Problem to solve: Write out the entries below exactly. End with the line that contains "Image resolution: width=1202".

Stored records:
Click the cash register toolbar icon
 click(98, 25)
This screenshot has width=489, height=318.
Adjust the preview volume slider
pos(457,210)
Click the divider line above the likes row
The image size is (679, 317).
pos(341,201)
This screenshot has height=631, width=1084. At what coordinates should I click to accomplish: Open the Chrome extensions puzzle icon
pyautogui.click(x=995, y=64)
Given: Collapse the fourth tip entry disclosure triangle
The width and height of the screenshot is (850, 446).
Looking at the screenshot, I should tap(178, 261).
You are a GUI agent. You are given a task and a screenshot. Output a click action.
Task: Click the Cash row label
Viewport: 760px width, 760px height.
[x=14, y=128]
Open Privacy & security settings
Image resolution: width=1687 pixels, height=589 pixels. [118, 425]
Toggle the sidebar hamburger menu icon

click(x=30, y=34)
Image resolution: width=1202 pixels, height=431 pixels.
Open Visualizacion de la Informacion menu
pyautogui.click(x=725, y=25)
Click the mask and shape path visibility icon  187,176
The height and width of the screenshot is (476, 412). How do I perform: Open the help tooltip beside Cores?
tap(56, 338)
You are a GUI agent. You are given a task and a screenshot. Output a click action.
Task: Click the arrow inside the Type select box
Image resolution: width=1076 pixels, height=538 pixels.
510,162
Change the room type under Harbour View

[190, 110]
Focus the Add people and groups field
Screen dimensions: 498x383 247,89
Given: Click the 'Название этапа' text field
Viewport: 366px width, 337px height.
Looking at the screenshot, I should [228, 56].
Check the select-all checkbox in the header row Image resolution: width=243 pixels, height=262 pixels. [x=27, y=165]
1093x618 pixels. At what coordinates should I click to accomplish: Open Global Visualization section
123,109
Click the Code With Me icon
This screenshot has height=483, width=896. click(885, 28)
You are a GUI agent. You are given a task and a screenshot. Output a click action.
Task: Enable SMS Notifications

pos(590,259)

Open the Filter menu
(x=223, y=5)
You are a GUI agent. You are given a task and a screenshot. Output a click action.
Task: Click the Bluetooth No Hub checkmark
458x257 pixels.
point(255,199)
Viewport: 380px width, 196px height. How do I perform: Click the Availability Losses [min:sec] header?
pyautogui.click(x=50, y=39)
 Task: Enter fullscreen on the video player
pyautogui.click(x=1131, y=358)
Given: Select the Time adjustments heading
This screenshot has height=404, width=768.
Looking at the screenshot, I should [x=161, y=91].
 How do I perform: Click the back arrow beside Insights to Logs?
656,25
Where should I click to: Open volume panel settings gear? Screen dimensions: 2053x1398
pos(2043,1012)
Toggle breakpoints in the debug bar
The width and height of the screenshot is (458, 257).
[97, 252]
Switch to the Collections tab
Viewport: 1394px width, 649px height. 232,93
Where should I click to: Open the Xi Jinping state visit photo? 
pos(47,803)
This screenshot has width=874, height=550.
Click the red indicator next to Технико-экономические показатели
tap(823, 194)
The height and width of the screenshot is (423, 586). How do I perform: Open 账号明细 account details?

Result:
Click the cash register toolbar icon
 click(98, 25)
This screenshot has width=489, height=318.
Adjust the preview volume slider
pos(457,210)
Click the divider line above the likes row
The image size is (679, 317).
pos(341,201)
This screenshot has height=631, width=1084. At what coordinates should I click to accomplish: Open the Chrome extensions puzzle icon
pyautogui.click(x=995, y=64)
Given: Collapse the fourth tip entry disclosure triangle
The width and height of the screenshot is (850, 446).
Looking at the screenshot, I should tap(178, 261).
You are a GUI agent. You are given a task and a screenshot. Output a click action.
Task: Click the Cash row label
Viewport: 760px width, 760px height.
[x=14, y=128]
Open Privacy & security settings
Image resolution: width=1687 pixels, height=589 pixels. [118, 425]
Toggle the sidebar hamburger menu icon

click(x=30, y=34)
Image resolution: width=1202 pixels, height=431 pixels.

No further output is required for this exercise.